● **Data lines**

● ● ● ● ● ● ●

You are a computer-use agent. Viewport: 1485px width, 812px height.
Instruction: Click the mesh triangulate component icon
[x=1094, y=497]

● ● ● ● ● ● ●

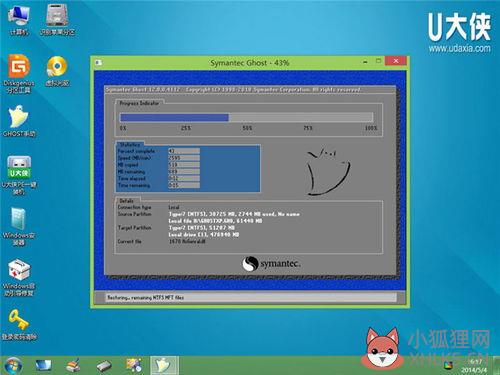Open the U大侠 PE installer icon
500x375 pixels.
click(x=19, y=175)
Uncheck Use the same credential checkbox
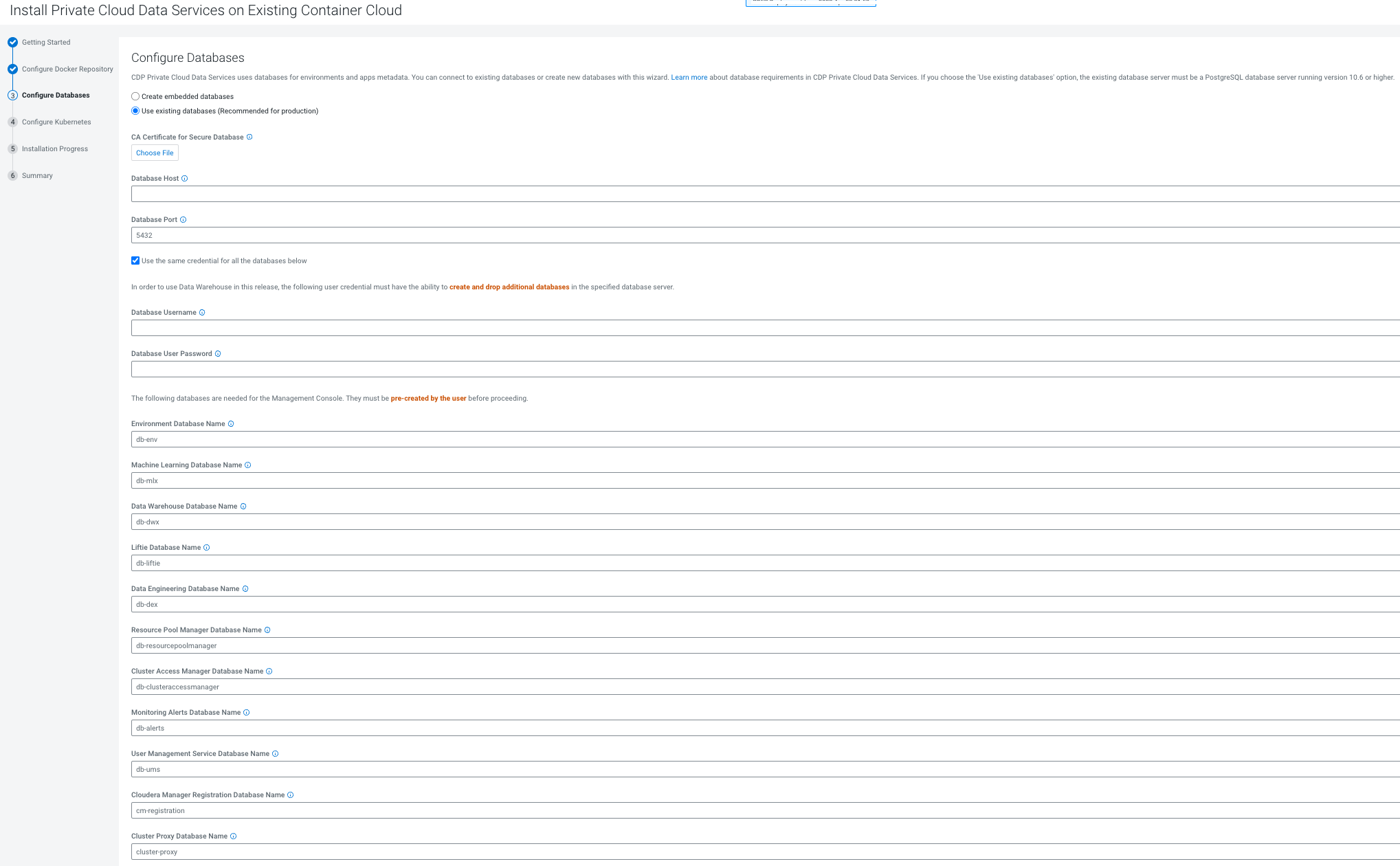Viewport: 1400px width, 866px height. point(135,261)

● ● ● ● ● ● ●

● **Task**
Write out everything in the listing from the line containing "You are a computer-use" down to the line containing "[x=1094, y=497]", with "triangulate" changed to "subdivide" and nothing else altered.

● **Task response**
You are a computer-use agent. Viewport: 1485px width, 812px height.
Instruction: Click the mesh subdivide component icon
[x=1094, y=497]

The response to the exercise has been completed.